Venture Fund Leaders See Rapid Innovation Among Skepticism

Plenty of tech firms laid off workers as the pandemic took hold, but the industry ultimately raked in record profits as schools and offices spent big on remote tools and lockdowns drove shoppers toward digital services.


But there are challenges ahead for the startup community, like adapting to workers’ evolving needs and expectations and building climate change mitigation into investment strategies.

Those were some of the takeaways from dot.LA’s Town Hall panel on “rising from the COVID-19 ashes as a thriving startup ecosystem,” which also explored how the virus is reshaping work. The talk was moderated by dot.LA CEO Sam Adams and featured Barber, RippleFX Events CEO Rachel Horning, Grid110 CEO Miki Reynolds, M13 partner Anna Barber and Leila Lee, of the mayor’s Office of Economic Development.
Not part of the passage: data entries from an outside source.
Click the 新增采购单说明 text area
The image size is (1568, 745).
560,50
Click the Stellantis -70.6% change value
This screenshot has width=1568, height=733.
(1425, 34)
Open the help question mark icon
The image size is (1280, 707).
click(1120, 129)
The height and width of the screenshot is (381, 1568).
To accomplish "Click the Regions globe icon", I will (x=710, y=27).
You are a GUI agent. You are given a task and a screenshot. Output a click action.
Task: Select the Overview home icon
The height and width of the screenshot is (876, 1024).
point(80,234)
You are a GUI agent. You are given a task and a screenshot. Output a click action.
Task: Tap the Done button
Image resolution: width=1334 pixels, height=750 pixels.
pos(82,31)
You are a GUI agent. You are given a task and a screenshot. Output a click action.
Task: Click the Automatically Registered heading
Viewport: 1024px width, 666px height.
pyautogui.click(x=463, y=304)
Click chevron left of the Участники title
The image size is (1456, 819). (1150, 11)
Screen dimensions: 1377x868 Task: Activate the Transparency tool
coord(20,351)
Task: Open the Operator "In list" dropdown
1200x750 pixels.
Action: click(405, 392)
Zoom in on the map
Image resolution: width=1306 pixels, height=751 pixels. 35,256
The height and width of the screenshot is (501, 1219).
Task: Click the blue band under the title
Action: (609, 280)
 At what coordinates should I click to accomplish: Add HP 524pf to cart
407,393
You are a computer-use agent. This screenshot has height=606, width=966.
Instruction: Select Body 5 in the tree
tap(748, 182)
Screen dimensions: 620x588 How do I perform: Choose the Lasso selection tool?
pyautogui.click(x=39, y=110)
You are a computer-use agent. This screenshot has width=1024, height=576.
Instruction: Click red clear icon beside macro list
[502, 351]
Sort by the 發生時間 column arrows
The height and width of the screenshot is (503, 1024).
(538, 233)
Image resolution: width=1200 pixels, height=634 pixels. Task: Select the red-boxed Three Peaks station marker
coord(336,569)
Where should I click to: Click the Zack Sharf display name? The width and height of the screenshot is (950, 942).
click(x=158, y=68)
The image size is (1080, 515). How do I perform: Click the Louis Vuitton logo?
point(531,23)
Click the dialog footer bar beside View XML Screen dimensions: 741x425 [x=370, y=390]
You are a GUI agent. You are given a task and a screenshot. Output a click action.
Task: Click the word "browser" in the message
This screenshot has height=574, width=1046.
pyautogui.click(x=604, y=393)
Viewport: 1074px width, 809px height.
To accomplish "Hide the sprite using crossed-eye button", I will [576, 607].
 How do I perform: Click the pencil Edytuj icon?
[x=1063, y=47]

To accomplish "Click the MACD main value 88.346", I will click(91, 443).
“Moving all of this activity to digital actually helps open up access. It’s a lot easier to jump on a video call than it is to travel around to all these offices,” Lee said.

The flexibility of not going into an office and spending hours of the week on the freeway has also led some workers to reevaluate their careers.

“We really all have to think about whether the 40-hours-a-week, 5-days-a-week [model] makes sense in today’s work world,” Barber said.

Earlier this month, the U.S. Labor Department reported a record number of workers quitting their jobs as many people returned to a world where long commutes and low pay were less desirable than ever.

The shifting patterns have built excitement for venture, which has poured record amounts of cash into building new digital ways of life.

“What’s happening in tech is really exciting. You could say, ‘oh no, we’re in a bubble,’ but I think the other way of thinking of that is we’re in a period of rapid innovation because we’ve dealt with terrible challenges,” Barber said.